= Task description =
Print all the data, keeping every line exactly as it is.

Top of Material provided

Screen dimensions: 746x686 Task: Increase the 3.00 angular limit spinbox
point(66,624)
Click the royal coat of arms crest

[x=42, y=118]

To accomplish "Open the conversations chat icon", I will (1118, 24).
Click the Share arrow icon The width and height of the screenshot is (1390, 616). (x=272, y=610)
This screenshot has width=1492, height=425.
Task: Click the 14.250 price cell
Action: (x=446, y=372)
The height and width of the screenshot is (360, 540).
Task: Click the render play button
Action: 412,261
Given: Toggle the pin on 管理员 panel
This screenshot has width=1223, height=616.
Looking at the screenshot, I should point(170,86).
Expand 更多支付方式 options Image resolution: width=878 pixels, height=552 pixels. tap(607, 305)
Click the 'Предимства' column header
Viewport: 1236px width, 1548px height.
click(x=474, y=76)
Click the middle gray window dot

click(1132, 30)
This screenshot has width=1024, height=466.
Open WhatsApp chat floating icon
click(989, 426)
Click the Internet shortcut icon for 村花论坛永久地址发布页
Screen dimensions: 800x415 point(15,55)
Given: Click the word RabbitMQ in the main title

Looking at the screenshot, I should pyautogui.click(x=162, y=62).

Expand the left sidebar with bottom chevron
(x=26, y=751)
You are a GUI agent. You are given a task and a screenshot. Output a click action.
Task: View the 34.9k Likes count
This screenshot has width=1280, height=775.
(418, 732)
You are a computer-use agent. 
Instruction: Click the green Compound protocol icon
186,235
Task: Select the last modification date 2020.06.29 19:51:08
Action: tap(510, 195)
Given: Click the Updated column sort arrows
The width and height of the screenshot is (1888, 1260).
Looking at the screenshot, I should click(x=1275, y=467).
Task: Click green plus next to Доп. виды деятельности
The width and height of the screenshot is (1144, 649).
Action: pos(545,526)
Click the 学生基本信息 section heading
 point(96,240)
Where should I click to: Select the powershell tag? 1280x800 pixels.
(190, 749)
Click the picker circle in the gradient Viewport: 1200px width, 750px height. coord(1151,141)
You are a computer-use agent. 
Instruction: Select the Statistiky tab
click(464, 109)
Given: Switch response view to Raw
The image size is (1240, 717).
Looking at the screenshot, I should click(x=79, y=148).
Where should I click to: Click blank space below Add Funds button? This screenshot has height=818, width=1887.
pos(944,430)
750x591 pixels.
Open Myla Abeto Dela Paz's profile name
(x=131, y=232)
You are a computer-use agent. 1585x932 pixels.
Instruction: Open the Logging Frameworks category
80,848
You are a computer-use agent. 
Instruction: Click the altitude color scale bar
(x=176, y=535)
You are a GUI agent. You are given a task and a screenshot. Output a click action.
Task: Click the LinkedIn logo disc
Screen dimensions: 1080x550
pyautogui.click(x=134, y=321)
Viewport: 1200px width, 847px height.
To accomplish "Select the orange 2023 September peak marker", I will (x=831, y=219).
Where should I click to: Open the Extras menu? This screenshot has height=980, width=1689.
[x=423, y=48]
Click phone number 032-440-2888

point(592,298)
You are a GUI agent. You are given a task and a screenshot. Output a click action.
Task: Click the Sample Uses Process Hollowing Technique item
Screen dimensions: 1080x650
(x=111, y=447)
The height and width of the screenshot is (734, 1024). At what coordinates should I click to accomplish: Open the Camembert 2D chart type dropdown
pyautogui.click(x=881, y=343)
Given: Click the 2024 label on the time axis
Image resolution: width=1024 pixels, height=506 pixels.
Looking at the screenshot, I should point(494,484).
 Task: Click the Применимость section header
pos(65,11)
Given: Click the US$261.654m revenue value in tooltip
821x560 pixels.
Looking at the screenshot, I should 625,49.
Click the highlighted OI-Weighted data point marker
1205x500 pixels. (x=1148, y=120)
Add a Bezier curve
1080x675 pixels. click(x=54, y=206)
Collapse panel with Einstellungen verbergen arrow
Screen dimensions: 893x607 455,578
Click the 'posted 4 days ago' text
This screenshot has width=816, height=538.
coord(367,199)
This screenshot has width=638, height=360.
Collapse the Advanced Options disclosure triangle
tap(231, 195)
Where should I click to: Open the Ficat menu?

Bottom of Material provided

= Reply to the exercise =
Screen dimensions: 746x686 Task: Increase the 3.00 angular limit spinbox
point(66,624)
Click the royal coat of arms crest

[x=42, y=118]

To accomplish "Open the conversations chat icon", I will (1118, 24).
Click the Share arrow icon The width and height of the screenshot is (1390, 616). (x=272, y=610)
This screenshot has width=1492, height=425.
Task: Click the 14.250 price cell
Action: (x=446, y=372)
The height and width of the screenshot is (360, 540).
Task: Click the render play button
Action: 412,261
Given: Toggle the pin on 管理员 panel
This screenshot has width=1223, height=616.
Looking at the screenshot, I should point(170,86).
Expand 更多支付方式 options Image resolution: width=878 pixels, height=552 pixels. tap(607, 305)
Click the 'Предимства' column header
Viewport: 1236px width, 1548px height.
click(x=474, y=76)
Click the middle gray window dot

click(1132, 30)
This screenshot has width=1024, height=466.
Open WhatsApp chat floating icon
click(989, 426)
Click the Internet shortcut icon for 村花论坛永久地址发布页
Screen dimensions: 800x415 point(15,55)
Given: Click the word RabbitMQ in the main title

Looking at the screenshot, I should pyautogui.click(x=162, y=62).

Expand the left sidebar with bottom chevron
(x=26, y=751)
You are a GUI agent. You are given a task and a screenshot. Output a click action.
Task: View the 34.9k Likes count
This screenshot has width=1280, height=775.
(418, 732)
You are a computer-use agent. 
Instruction: Click the green Compound protocol icon
186,235
Task: Select the last modification date 2020.06.29 19:51:08
Action: tap(510, 195)
Given: Click the Updated column sort arrows
The width and height of the screenshot is (1888, 1260).
Looking at the screenshot, I should click(x=1275, y=467).
Task: Click green plus next to Доп. виды деятельности
The width and height of the screenshot is (1144, 649).
Action: pos(545,526)
Click the 学生基本信息 section heading
 point(96,240)
Where should I click to: Select the powershell tag? 1280x800 pixels.
(190, 749)
Click the picker circle in the gradient Viewport: 1200px width, 750px height. coord(1151,141)
You are a computer-use agent. 
Instruction: Select the Statistiky tab
click(464, 109)
Given: Switch response view to Raw
The image size is (1240, 717).
Looking at the screenshot, I should click(x=79, y=148).
Where should I click to: Click blank space below Add Funds button? This screenshot has height=818, width=1887.
pos(944,430)
750x591 pixels.
Open Myla Abeto Dela Paz's profile name
(x=131, y=232)
You are a computer-use agent. 1585x932 pixels.
Instruction: Open the Logging Frameworks category
80,848
You are a computer-use agent. 
Instruction: Click the altitude color scale bar
(x=176, y=535)
You are a GUI agent. You are given a task and a screenshot. Output a click action.
Task: Click the LinkedIn logo disc
Screen dimensions: 1080x550
pyautogui.click(x=134, y=321)
Viewport: 1200px width, 847px height.
To accomplish "Select the orange 2023 September peak marker", I will (x=831, y=219).
Where should I click to: Open the Extras menu? This screenshot has height=980, width=1689.
[x=423, y=48]
Click phone number 032-440-2888

point(592,298)
You are a GUI agent. You are given a task and a screenshot. Output a click action.
Task: Click the Sample Uses Process Hollowing Technique item
Screen dimensions: 1080x650
(x=111, y=447)
The height and width of the screenshot is (734, 1024). At what coordinates should I click to accomplish: Open the Camembert 2D chart type dropdown
pyautogui.click(x=881, y=343)
Given: Click the 2024 label on the time axis
Image resolution: width=1024 pixels, height=506 pixels.
Looking at the screenshot, I should point(494,484).
 Task: Click the Применимость section header
pos(65,11)
Given: Click the US$261.654m revenue value in tooltip
821x560 pixels.
Looking at the screenshot, I should 625,49.
Click the highlighted OI-Weighted data point marker
1205x500 pixels. (x=1148, y=120)
Add a Bezier curve
1080x675 pixels. click(x=54, y=206)
Collapse panel with Einstellungen verbergen arrow
Screen dimensions: 893x607 455,578
Click the 'posted 4 days ago' text
This screenshot has width=816, height=538.
coord(367,199)
This screenshot has width=638, height=360.
Collapse the Advanced Options disclosure triangle
tap(231, 195)
Where should I click to: Open the Ficat menu?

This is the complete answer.